**REQUIRED TASK**
Could you rewrite the rows from the line containing "pixels, height=1408 pixels." through the line containing "Open the libertas.instituto", both ends included, keeping their requests and multiplying every coordinate in the answers by 1.7, rounded to whole numbers with halves rounded up? Leave the numbers in the requests and their format samples unchanged, and give back only those lines.

((

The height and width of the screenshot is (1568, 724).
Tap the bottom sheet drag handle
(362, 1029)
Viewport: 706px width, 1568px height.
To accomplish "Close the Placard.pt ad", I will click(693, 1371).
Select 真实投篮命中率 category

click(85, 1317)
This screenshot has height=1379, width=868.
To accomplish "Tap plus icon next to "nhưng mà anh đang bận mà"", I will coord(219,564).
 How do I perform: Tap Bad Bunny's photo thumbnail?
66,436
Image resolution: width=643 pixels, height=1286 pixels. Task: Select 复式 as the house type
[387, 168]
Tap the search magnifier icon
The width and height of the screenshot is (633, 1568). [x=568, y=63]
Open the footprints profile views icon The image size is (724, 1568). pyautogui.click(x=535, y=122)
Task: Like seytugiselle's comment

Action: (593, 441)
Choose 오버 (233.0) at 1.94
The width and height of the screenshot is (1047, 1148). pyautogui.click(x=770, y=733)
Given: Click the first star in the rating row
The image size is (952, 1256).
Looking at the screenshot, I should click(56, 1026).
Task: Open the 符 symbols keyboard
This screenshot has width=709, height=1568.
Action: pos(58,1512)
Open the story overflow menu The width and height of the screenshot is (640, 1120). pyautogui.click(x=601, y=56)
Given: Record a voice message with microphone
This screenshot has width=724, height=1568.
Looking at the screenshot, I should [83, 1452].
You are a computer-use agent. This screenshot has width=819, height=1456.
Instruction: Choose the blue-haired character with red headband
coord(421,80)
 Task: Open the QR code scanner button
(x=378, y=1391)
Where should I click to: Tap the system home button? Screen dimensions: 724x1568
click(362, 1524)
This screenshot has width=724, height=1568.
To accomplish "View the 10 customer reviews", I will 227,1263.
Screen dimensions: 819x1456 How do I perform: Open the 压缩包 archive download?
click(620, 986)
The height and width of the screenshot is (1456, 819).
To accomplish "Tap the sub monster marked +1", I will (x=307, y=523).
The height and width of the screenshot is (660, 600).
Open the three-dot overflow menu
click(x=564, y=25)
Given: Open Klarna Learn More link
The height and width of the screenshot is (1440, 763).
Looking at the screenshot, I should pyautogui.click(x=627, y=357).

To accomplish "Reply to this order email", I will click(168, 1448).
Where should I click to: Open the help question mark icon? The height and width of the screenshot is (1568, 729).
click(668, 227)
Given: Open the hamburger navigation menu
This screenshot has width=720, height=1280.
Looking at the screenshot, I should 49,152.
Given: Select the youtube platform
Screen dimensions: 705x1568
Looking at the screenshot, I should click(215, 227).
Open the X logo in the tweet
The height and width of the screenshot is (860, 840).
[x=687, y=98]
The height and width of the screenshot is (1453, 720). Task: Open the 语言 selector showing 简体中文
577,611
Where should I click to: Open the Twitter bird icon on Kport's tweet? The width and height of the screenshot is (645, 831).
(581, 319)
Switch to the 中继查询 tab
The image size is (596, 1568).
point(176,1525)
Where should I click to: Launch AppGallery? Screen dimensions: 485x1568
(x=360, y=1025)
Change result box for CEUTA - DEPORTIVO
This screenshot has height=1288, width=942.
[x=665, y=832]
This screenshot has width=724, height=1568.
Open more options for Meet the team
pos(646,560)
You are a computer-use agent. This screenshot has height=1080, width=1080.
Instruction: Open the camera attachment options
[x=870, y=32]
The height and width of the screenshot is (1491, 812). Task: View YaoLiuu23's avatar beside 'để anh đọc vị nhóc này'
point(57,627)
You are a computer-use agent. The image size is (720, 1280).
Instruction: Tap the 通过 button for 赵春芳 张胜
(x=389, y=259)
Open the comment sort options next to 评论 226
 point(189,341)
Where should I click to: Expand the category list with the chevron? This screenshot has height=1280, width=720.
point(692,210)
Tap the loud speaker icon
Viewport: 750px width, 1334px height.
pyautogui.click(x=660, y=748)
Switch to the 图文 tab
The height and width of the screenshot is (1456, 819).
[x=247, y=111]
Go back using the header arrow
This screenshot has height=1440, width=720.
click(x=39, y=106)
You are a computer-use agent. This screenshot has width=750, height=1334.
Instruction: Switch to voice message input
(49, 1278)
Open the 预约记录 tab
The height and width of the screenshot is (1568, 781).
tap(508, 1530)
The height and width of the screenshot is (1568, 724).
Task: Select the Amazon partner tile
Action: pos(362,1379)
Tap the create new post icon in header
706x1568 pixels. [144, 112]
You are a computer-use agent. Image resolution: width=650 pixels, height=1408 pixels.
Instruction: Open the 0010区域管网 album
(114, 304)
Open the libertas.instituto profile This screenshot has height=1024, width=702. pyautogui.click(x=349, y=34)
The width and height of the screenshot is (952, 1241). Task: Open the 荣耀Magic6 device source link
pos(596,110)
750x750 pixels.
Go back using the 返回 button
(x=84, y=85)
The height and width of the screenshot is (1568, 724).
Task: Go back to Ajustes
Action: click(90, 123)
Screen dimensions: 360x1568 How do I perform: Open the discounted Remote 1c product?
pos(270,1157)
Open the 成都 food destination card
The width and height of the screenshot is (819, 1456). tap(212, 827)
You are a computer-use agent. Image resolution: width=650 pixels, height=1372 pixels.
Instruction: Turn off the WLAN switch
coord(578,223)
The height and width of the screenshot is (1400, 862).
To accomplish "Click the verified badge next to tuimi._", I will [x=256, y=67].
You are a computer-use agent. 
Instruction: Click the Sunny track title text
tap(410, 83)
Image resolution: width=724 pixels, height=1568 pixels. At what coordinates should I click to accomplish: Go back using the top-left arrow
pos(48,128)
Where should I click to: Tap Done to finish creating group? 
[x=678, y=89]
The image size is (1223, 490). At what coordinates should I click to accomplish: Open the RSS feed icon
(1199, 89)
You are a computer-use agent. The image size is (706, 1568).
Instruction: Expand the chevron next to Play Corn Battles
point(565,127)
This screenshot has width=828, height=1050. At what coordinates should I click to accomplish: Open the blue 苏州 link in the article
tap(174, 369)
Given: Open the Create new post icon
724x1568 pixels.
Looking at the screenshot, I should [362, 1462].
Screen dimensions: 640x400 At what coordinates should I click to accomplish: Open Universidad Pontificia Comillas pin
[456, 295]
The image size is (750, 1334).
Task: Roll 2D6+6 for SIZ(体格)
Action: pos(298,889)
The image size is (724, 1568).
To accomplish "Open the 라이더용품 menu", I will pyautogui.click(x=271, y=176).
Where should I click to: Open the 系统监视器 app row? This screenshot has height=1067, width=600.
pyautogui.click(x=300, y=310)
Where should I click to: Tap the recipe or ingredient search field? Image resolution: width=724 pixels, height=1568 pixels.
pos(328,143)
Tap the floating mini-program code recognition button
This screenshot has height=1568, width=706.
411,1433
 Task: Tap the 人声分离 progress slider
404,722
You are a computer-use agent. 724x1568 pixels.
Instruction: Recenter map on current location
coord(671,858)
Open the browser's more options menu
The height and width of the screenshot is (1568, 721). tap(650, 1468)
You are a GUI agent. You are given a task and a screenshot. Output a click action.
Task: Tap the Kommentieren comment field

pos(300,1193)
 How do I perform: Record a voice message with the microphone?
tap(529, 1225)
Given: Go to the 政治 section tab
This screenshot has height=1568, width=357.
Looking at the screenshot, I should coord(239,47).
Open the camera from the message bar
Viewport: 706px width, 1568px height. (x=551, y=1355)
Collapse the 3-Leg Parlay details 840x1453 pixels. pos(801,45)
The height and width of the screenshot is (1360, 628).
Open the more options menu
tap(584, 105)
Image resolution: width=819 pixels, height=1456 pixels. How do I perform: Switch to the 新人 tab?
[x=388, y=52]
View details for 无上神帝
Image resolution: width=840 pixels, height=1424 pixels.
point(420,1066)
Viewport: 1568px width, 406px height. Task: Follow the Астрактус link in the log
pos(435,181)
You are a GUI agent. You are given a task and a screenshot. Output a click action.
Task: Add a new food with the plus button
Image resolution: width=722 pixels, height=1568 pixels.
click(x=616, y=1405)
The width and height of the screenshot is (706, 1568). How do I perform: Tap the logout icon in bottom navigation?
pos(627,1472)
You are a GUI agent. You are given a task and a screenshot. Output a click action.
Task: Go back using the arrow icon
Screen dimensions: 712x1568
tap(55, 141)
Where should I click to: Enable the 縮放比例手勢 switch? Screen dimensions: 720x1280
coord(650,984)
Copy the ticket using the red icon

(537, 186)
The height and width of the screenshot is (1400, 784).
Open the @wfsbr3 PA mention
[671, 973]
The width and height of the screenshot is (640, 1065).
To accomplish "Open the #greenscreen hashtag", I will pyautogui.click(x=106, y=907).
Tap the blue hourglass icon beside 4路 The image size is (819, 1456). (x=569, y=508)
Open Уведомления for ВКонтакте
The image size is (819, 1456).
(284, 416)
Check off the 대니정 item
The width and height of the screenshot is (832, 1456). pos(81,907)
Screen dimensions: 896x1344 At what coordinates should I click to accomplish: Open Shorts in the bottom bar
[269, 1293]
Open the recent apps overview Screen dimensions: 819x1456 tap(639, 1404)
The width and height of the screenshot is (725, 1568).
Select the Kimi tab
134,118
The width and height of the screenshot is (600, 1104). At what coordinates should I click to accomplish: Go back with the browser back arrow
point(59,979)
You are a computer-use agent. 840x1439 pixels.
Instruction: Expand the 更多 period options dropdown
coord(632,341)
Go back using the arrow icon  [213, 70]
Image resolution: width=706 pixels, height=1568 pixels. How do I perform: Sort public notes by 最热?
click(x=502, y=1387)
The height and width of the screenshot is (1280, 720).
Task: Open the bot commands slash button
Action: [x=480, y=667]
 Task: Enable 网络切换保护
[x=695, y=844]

))

**WRITTEN RESPONSE**
You are a computer-use agent. Image resolution: width=650 pixels, height=1408 pixels.
Instruction: Open the 0010区域管网 album
(194, 517)
Open the libertas.instituto profile This screenshot has height=1024, width=702. pyautogui.click(x=593, y=58)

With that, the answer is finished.